The indications for treating maternal CMV retinitis during pregnancy are the same as in patients who are not pregnant with HIV. In general, intravitreous injections for local therapy are preferred for retinal disease to limit systemic exposure during the first trimester when possible. Systemic antiviral therapy should be started after the first trimester. Ganciclovir is not the preferred systemic therapy during pregnancy. Close fetal monitoring is recommended (HHS [OI adult] 2024).
It is not known if ganciclovir is present in breast milk.
Due to the potential for serious adverse reactions in the breastfeeding infant, breastfeeding is not recommended by the manufacturer.
Cytomegalovirus can also be transferred via breast milk; the risk of adverse outcomes if infection occurs is more likely in infants born <32 weeks' gestation and <1,500 g (Osterholm 2020).
Some products may contain sodium.
CBC with differential at baseline and twice weekly (especially in patients with kidney impairment, history of drug-induced leukopenia, or neutrophil counts <1,000 cells/mm3 at initiation), serum creatinine at baseline and once weekly (Tice 2004); pregnancy test prior to initiation in patients who may become pregnant; frequent ophthalmological exams in patients with CMV retinitis.
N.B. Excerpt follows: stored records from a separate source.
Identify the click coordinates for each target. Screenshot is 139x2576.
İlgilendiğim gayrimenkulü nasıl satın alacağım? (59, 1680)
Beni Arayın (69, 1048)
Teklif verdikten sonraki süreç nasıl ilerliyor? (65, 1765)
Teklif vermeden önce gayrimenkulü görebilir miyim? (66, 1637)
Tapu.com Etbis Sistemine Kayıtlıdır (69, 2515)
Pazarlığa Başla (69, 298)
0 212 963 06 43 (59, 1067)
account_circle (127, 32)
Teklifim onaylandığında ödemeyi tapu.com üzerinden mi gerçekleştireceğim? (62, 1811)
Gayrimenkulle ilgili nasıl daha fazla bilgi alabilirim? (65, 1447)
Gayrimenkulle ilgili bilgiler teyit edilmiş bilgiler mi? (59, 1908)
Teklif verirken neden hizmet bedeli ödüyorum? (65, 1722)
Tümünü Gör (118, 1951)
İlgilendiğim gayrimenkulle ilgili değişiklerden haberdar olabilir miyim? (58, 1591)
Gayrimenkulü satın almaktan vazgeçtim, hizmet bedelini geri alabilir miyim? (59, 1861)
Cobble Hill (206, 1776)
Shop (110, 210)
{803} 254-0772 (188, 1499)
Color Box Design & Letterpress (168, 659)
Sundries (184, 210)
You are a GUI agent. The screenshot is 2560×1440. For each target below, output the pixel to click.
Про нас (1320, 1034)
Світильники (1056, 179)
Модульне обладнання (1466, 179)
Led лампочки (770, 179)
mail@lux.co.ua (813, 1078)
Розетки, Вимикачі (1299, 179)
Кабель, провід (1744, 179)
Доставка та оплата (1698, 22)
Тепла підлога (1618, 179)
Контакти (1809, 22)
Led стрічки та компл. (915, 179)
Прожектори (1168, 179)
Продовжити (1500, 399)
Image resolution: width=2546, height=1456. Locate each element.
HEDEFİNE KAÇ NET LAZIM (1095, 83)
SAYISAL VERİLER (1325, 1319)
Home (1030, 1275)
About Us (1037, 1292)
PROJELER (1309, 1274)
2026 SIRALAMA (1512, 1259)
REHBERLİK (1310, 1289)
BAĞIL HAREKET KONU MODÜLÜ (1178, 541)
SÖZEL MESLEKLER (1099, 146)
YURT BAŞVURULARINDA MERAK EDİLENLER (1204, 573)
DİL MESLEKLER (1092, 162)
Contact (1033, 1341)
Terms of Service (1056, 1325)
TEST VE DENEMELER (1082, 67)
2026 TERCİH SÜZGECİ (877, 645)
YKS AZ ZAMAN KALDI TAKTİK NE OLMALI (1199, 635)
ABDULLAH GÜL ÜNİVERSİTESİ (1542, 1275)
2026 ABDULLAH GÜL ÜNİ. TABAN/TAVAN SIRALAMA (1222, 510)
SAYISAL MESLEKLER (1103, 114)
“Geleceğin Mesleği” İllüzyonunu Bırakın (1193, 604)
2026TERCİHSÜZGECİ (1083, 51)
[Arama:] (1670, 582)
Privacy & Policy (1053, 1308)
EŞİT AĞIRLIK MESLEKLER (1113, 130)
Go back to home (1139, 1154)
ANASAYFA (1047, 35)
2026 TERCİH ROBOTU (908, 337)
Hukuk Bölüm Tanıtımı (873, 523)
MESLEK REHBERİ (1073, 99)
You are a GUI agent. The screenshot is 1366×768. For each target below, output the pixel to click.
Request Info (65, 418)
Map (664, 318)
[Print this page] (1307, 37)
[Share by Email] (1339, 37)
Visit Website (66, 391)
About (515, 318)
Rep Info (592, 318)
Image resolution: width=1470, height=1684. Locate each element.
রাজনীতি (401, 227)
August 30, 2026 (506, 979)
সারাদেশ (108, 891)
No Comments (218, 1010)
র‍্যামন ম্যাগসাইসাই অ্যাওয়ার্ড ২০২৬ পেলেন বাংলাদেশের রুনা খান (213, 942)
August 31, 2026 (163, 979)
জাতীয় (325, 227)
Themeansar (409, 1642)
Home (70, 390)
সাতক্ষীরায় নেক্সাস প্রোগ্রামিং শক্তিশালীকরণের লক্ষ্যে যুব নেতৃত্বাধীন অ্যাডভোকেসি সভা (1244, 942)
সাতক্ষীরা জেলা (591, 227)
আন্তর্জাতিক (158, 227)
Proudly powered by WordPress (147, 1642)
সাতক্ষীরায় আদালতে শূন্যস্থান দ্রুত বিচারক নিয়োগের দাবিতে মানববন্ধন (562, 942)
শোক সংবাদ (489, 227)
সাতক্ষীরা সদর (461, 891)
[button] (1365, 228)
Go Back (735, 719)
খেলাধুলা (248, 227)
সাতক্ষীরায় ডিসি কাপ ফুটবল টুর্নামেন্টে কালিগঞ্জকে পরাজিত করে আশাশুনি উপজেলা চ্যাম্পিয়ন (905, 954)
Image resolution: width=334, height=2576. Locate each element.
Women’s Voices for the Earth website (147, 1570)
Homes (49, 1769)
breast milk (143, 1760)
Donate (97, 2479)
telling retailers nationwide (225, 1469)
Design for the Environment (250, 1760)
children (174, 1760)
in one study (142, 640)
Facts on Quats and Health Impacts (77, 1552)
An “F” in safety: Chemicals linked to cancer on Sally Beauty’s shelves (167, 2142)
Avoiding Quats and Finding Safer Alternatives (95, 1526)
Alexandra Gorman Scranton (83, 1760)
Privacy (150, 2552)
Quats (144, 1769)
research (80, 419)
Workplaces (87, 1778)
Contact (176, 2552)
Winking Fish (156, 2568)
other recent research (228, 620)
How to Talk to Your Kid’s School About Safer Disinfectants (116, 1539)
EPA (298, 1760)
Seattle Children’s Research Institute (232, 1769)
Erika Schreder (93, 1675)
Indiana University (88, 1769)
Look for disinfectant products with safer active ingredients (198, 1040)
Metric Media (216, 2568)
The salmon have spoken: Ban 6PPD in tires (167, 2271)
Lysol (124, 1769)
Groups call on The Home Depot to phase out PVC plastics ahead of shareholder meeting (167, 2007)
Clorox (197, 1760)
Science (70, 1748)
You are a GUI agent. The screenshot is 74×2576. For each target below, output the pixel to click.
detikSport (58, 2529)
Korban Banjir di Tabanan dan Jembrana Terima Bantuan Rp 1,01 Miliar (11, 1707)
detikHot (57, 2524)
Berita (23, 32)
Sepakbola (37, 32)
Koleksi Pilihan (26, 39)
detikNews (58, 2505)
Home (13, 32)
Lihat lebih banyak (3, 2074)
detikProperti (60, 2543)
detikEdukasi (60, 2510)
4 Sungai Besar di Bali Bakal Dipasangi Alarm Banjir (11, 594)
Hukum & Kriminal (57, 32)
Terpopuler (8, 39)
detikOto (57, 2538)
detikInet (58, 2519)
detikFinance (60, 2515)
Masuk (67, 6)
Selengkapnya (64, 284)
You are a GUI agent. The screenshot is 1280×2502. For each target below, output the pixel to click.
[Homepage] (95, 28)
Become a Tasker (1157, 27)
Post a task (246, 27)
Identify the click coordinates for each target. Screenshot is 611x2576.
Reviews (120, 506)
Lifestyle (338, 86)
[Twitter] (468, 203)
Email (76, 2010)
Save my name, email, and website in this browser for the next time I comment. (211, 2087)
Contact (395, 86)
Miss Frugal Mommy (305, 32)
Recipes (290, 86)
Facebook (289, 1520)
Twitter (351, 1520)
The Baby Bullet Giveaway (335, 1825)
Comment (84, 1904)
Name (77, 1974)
Ganciclovir is phosphorylated by viral and cellular kinases into ganciclovir triphosphate which competitively inhibits the binding of deoxyguanosine triphosphate to DNA polymerase resulting in inhibition of viral DNA synthesis.
Distribution: Vd: Children 9 months to 12 years: 0.64 ± 0.22 L/kg; Adults: 0.74 ± 0.15 L/kg; widely to all tissues including CSF and ocular tissue
Protein binding: 1% to 2%
Half-life elimination:
Neonates 2 to 49 days of age: 2.4 hours
Children 9 months to 12 years: 2.4 ± 0.7 hours
Adults: Mean: IV: 3.5 ± 0.9 hours; Oral: 4.8 ± 0.9 hours; CrCl <25 mL/minute: 10.7 ± 5.7 hours
Excretion: Urine (80% to 99% as unchanged drug)
Altered kidney function: Clearance is decreased and half-life is prolonged.